Results: Onset of epilepsy occurred from age 8 to 60 months (mean 19.6 months and median 14 months) with focal seizures with or without secondary generalized tonic-clonic seizures. Between ages 6 and 13 years (mean 10.4 years and median 8 years), hyperkinesia, aggressiveness, and poor socialization appeared in all nine cases. Reduced attention span, deterioration of language, and temporospatial disorientation were found in three of them. Negative myoclonus was found in two patients. The EEG showed CSWS. Response to change in treatment was good in all patients.
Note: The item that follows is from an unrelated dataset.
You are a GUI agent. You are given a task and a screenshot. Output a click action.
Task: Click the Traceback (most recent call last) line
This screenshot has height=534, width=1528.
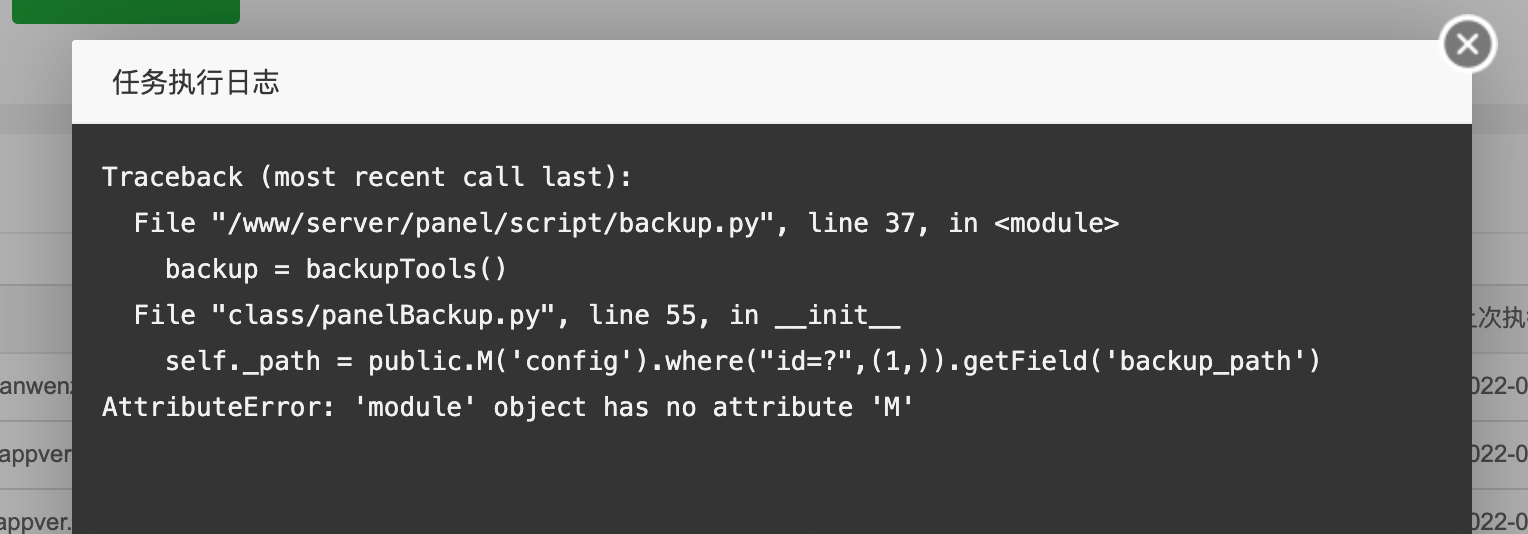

None of the patients had relapses, seven of them have remained seizure free, and two continued having sporadic focal motor seizures during 2-5 years (mean 3 years) of follow-up.
Conclusion: In children with early-onset hydrocephalus, particularly with behavioral and language disturbances and/or motor deterioration, CSWS should be considered. Periodic EEG recordings during sleep should be done in these children. The early identification of this particular electroclinical picture is crucial to start adequate treatment to avoid progressive cognitive deterioration.